__Aim of the exercise__. Reproduce the listing below word for word, starting at the line that contains "Where should I" and ending at the last line of the listing. Leave the pictures out of your answer.

-- START OF Input records --

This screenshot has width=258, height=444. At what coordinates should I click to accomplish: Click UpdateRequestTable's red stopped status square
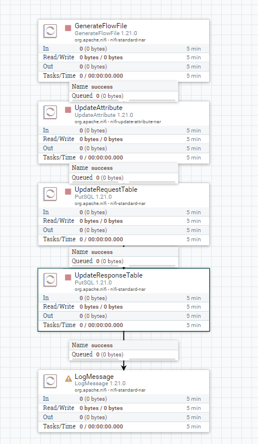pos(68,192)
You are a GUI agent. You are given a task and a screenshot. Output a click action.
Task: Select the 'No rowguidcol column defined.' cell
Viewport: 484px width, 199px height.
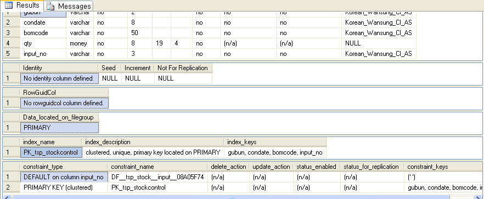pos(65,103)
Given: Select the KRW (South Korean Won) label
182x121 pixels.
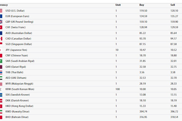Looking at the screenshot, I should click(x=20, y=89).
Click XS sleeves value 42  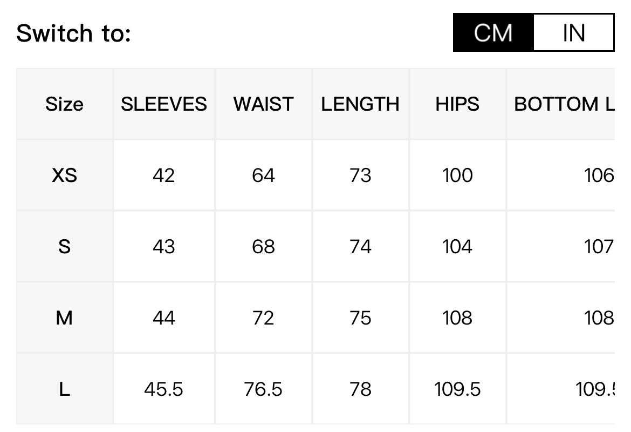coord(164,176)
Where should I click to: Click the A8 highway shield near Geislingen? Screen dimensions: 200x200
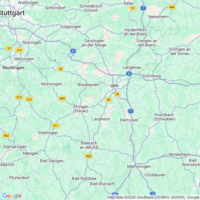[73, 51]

-- END OF Input records --

__Output below__.
Where should I click to: Click the A8 highway shield near Geislingen? Screen dimensions: 200x200
[73, 51]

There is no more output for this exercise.